We’re happy to report that the Gimlet residence has officially been rat free for one week! Hooray! The exterminator caught six rats, we rat-proofed our house as per the exterminator’s recommendations, and we are ready to move into the cleanup phase. For now we try not to think about how many pounds of rat droppings are just over our heads in the attic.
Christmas is a busy time for churches, and in addition to the expected holiday festivities and charity for families in need, it was also necessary to coordinate another memorial service (that makes two in two months for my tenure). As our congregation meets in a different building now, and we’re still getting used to where things are, the Sunday before the service we planned to check out the resources in the kitchen and cultural hall. At the entrance to the cultural hall we stopped, stunned by the sight of a massive Meso-American-style pyramid which took up almost one-third of the space in the hall and reached almost to the ceiling. The ward council was of one mind in calling it a Rameumptom. We soon found out that it was actually Samuel the Lamanite’s wall from the other ward’s Book of Mormon-themed Christmas party, and as the party had already taken place, the Rameumptom/Samuel’s wall/ziggurat could be removed before the memorial service.

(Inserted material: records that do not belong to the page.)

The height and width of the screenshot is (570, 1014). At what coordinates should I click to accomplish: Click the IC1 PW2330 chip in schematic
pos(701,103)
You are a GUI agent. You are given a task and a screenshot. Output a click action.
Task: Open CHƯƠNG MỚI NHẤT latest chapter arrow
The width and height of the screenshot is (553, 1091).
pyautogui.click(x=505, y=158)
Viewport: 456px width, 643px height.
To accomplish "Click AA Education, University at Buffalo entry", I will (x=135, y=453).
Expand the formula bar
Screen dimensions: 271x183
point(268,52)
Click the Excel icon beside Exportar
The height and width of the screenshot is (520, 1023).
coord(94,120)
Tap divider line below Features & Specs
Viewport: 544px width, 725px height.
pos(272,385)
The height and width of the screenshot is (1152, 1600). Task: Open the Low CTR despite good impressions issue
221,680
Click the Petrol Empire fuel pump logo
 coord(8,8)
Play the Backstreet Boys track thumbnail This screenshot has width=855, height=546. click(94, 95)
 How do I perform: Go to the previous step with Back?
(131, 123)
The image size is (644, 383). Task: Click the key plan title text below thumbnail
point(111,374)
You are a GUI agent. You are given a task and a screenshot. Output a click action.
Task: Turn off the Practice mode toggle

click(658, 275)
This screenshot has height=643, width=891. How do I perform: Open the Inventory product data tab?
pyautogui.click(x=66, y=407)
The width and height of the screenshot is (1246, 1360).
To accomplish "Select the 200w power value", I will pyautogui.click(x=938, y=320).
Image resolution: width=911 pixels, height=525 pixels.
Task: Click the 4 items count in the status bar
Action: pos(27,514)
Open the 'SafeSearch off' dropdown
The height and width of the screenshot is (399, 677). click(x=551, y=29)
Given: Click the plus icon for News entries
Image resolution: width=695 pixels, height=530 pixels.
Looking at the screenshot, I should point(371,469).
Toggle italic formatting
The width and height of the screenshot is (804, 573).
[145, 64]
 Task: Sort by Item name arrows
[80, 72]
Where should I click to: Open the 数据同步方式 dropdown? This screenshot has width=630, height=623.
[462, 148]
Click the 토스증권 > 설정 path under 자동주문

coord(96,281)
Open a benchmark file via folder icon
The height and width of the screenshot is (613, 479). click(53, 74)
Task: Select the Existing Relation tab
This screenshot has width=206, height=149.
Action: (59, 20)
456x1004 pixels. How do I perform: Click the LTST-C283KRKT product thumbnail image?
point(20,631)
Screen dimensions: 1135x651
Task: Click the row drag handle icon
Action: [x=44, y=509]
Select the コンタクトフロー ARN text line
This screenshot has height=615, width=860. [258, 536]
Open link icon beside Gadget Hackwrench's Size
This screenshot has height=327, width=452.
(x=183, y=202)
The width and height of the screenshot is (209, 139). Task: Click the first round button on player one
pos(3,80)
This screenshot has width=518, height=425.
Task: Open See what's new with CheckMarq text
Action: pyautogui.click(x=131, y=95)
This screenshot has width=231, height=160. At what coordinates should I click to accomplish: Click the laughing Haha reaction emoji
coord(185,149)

Fortunately the very impressive structure was still standing the following day when we were doing some preliminary setup, so it was possible to take a photo:
Before the (Rameumptom-free) memorial service, we attended the annual ethnic brunch at Thing Two’s school: a holiday party for all the first grade classes to celebrate world cultures and friendship. The children sang several holiday songs, and then Thing Two played his violin. Earlier, when the children were practicing for the brunch concert, Thing Two told the music teacher that he played the violin and volunteered to participate.
Thing Two was eager to perform and enjoyed himself immensely, playing a set of three tunes from Denmark and Sweden. We seem to have a showman on our hands! (Meanwhile, Your Humble Narrator was probably nervous enough for both mother and child.) Long time GimletBlog readers may recognize Thing Two’s festdrakt, or Norwegian folk costume, as the one that Thing One wore when Thing Two was a baby.